Archaeology is fundamentally figuring out where humans came from and why we are the way we are today. So the materials that we look at, especially if things like ceramics and plaster, we’re investigating the first times humans made synthetic material. And synthetic material is a bit part of our existence today. But furthermore, things like ceramic and like obsidian are still used as components in tools we use today, which is very cool.

Georgia - When you’re looking at things from thousands of years ago do you feel a kind of connection with the past?

Natalia - Absolutely. Pulling something out of the ground that hasn’t been touched in 10,000 years gives you a really close and intimate connection with the last person who touched it. You might not know who that person is but it’s a kind of connection through time and a little bit through space between yourself and essentially people who came before that made us who we are today.

Georgia - I’ve been here for just under a week. I haven’t been getting up as early as you guys - a 5 am start, backbreaking labour. What keeps you doing it because it’s not easy is it?

Natalia - No, it’s not an easy pursuit but it is one that is incredibly rewarding. And part of it is that we work with people to get the work done so you’re forging human connections with people who you wouldn’t necessarily work with daily. We are very very lucky to work with incredible Georgian students for instance. But also the experience of pulling something out of the ground and really revealing parts of the puzzle that you might or might not be able to put together in a coherent way. It’s sort of like catnip, it’ll just keep you going and keep you coming back for more.

Georgia - Kind of like gambling?

Natalia - A little bit like gambling.

Georgia - So how different are we from our neolithic ancestors. Back to Cambridge University’s Eske Willerslev…

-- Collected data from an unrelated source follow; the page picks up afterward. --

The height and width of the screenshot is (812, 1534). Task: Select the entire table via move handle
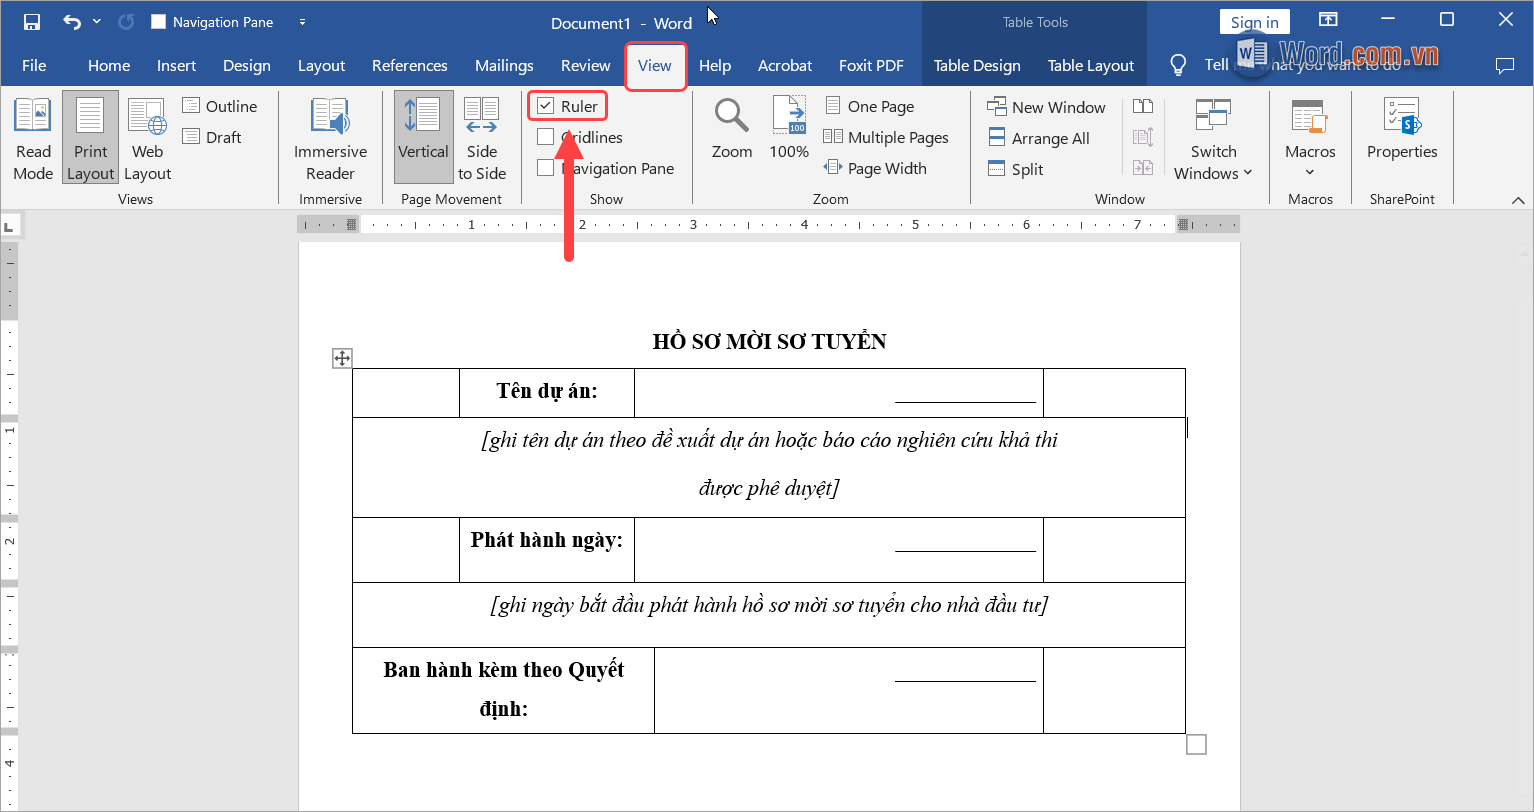tap(341, 357)
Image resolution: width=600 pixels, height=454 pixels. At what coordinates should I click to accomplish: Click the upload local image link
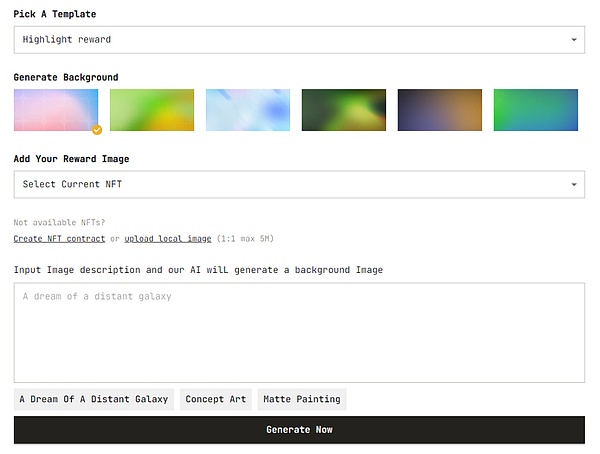pos(167,239)
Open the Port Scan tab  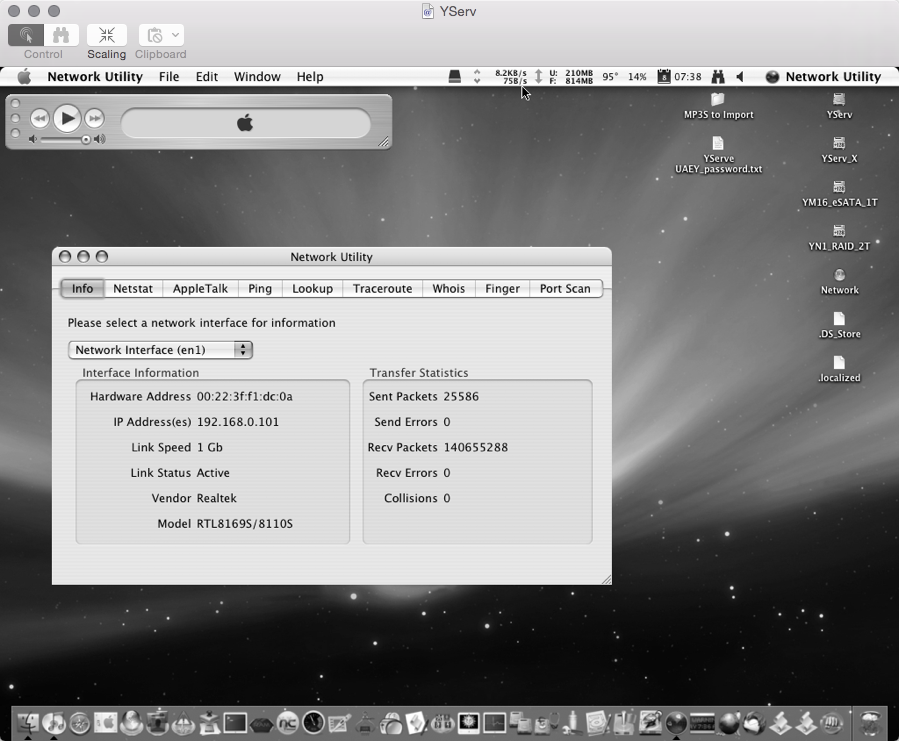(x=565, y=288)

Eske - There has been some evidence suggesting the hunter-gatherers originally came into Europe. Their appearance was quite different from today. They had much darker skin, they had blue or grey eyes so they would have looked different from present day Europeans. They would have language but it would have been the hunter-gatherer language which would most likely be very different from the language we are speaking today, because the inter-European language is first really coming into Europe during the early Bronze Age with the Yamnaya expansion.

Georgia - You say they brought in all these innovations but we know these days we know about farming, we have all this scientific reasoning behind this, but they wouldn’t have known any of this. So how did they make so many innovations?

Eske - What made the farmers so successful is that for some reason they must have had more children that survived basically. So the population growth of the farmers seems to have been larger than among the hunter-gatherers. And it’s kind of ironic in the sense that if you look at the health state of the farmers it actually looks like the health state is poorer among the farmers than it is among the hunter-gatherers.

So you can say in some ways it was probably a less good life if you want. I mean that’s how it looks at least from the skeletons. They have teeth problems, they are fairly small,their backs are kind of affected by the line of lifestyle. Their nutrient state is not as good as the hunter-gatherers but they still seem, you can say in terms of numbers, more successful than the hunter-gatherers.

Georgia - The innovations they made like, for example, that if you leave grapes out for a while it makes wine, would this have been intentional or accidental do you think?

Eske - Well, it’s a good question. It’s not very clear exactly how the domestication happened. I mean where you start nourishing little bits of wild crops and turning them into domestic over a long period and it’s something that happens fairly slowly. Others have argued that it’s much more focused, and I don’t think that’s really resolved. But of course when they’re getting into Europe, to some extent they mastered this new way of life at least to an extent where you can say it’s successful and they made possible the spread of that lifestyle.